La curcumina ha anche proprietà utili alla cicatrizzazione. Nei paesi orientali e nello specifico in India, si utilizza il rizoma (radice) per curareferite, scottature e punture di insetti oltre ad alcune malattie della pelle, semplicemnete applicando una porzione di radice sull’epidermide.

Azione antinfiammatoria

Sappiamo che la curcumina possiede anche delle reali proprietà antiossidanti verificate da tempo al punto che il suo effetto può essere paragonato a quello che si ottiene assumendo farmaci che svolgono la stessa funzione ma senza averne l’effetto collaterale. Queste proprietà, come già specificato poco sopra, producono benefici specialmente nel caso dell’artrite reumatoide. I farmaci utilizzati per la cura dell’artrite reumatoide possono avere anche dei pesanti effetti collaterali mentre invece, la curcuma, è un rimedio naturale e ne è privo.

Benefici per la mente

Le proprietà della curcuma, poi, hanno un’azione benefica anche sull’attività cerebrale. Assumerla aiuta a prevenire la depressione e alcune patologie importanti come l’Alzheimer. Allo studio c’è anche la verifica che questa spezia abbia anche un buon influsso sulle capacità intellettive e che aumenti memoria e prontezza mentale.

Prevenzione delle malattie cardiovascolari

Le statistiche del ministero della sanità ci indicano che le malattie cardiovascolari sono la causa primaria di morte, attualmente. Sempre gli studi effettuati sulle proprietà della curcuma, evidenziano che questa pianta ha la capacità di rafforzare il tessuto dei vasi sanguigni. Questo tipo di disfunzione è una delle più pericolose perché causa proprio le malattie cardiache e arriva a procurare difficoltà all’endotelio, di tenere regolata la pressione del sangue e l’indice di coagulazione.

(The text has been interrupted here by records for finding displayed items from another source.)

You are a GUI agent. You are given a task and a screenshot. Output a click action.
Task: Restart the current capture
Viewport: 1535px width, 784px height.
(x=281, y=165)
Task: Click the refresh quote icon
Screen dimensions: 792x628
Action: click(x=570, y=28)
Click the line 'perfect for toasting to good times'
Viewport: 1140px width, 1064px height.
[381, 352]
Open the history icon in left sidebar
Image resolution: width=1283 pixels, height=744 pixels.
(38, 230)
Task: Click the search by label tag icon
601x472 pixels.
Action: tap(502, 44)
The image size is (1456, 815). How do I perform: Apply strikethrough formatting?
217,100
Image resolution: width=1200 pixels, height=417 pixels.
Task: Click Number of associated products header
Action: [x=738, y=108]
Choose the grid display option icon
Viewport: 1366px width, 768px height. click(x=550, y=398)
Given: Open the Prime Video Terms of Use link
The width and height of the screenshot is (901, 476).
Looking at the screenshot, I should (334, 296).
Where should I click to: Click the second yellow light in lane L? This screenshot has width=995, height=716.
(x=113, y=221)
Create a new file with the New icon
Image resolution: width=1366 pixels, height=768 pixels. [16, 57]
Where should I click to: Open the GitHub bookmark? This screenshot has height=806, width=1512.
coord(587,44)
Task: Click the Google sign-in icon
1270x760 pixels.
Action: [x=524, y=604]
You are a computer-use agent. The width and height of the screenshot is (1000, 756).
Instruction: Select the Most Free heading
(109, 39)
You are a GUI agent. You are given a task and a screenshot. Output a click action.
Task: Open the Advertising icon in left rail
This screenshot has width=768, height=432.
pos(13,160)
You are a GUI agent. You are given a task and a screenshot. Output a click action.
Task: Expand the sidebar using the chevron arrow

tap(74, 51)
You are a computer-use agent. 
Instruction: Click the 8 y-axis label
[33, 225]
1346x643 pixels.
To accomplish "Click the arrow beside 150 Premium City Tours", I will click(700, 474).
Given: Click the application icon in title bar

La curcuma quindi, migliora la funzione dell’endotelio e porta benefici al cuore e all’apparato cardiocircolatorio.

Riduce il colesterolo

Tra le numerose proprietà della curcuma c’è anche quella di abbassare il livello del colesterolo “cattivo”. La curcumina, infatti, previene l’ossidazione del colesterolo nei vasi sanguigni diminuendo sensibilmente i rischi di infato o ictus.